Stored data
Content starts
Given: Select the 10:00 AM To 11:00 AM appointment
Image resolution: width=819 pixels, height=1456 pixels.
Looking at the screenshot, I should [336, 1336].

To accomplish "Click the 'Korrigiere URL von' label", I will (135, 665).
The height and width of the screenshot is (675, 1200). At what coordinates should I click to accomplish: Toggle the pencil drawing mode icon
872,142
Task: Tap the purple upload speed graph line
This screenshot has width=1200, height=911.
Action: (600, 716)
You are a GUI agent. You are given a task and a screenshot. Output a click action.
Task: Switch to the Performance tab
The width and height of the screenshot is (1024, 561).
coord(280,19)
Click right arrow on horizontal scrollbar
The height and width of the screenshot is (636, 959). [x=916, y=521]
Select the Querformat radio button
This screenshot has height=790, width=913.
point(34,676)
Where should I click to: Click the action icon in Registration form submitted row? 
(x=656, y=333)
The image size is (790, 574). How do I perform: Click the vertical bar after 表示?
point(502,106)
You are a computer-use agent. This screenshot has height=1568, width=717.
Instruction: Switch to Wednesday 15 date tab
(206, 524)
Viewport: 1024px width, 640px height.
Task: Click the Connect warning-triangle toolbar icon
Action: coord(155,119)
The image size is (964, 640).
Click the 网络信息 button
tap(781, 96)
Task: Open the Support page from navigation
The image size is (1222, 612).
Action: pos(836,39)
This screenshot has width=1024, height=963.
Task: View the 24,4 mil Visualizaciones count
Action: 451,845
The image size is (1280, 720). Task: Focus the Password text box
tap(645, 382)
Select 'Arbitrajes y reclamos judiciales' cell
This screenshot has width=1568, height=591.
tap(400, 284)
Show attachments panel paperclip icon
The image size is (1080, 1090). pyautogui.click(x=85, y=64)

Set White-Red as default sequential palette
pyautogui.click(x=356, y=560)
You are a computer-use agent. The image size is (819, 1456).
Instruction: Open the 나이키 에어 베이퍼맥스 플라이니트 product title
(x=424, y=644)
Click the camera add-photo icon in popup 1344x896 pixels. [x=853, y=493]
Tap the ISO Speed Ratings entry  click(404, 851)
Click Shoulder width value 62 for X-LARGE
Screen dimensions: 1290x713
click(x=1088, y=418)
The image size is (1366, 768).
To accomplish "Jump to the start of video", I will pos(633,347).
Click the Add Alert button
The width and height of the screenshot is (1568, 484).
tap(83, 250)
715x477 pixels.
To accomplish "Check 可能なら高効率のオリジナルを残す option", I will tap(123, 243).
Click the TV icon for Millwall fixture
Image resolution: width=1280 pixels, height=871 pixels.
Content ends
WHAT YOU ARE ASKED TO DO
Please copy all of the data above exactly.

OUTPUT
Given: Select the 10:00 AM To 11:00 AM appointment
Image resolution: width=819 pixels, height=1456 pixels.
Looking at the screenshot, I should [336, 1336].

To accomplish "Click the 'Korrigiere URL von' label", I will (135, 665).
The height and width of the screenshot is (675, 1200). At what coordinates should I click to accomplish: Toggle the pencil drawing mode icon
872,142
Task: Tap the purple upload speed graph line
This screenshot has width=1200, height=911.
Action: (600, 716)
You are a GUI agent. You are given a task and a screenshot. Output a click action.
Task: Switch to the Performance tab
The width and height of the screenshot is (1024, 561).
coord(280,19)
Click right arrow on horizontal scrollbar
The height and width of the screenshot is (636, 959). [x=916, y=521]
Select the Querformat radio button
This screenshot has height=790, width=913.
point(34,676)
Where should I click to: Click the action icon in Registration form submitted row? 
(x=656, y=333)
The image size is (790, 574). How do I perform: Click the vertical bar after 表示?
point(502,106)
You are a computer-use agent. This screenshot has height=1568, width=717.
Instruction: Switch to Wednesday 15 date tab
(206, 524)
Viewport: 1024px width, 640px height.
Task: Click the Connect warning-triangle toolbar icon
Action: coord(155,119)
The image size is (964, 640).
Click the 网络信息 button
tap(781, 96)
Task: Open the Support page from navigation
The image size is (1222, 612).
Action: pos(836,39)
This screenshot has width=1024, height=963.
Task: View the 24,4 mil Visualizaciones count
Action: 451,845
The image size is (1280, 720). Task: Focus the Password text box
tap(645, 382)
Select 'Arbitrajes y reclamos judiciales' cell
This screenshot has width=1568, height=591.
tap(400, 284)
Show attachments panel paperclip icon
The image size is (1080, 1090). pyautogui.click(x=85, y=64)

Set White-Red as default sequential palette
pyautogui.click(x=356, y=560)
You are a computer-use agent. The image size is (819, 1456).
Instruction: Open the 나이키 에어 베이퍼맥스 플라이니트 product title
(x=424, y=644)
Click the camera add-photo icon in popup 1344x896 pixels. [x=853, y=493]
Tap the ISO Speed Ratings entry  click(404, 851)
Click Shoulder width value 62 for X-LARGE
Screen dimensions: 1290x713
click(x=1088, y=418)
The image size is (1366, 768).
To accomplish "Jump to the start of video", I will pos(633,347).
Click the Add Alert button
The width and height of the screenshot is (1568, 484).
tap(83, 250)
715x477 pixels.
To accomplish "Check 可能なら高効率のオリジナルを残す option", I will tap(123, 243).
Click the TV icon for Millwall fixture
Image resolution: width=1280 pixels, height=871 pixels.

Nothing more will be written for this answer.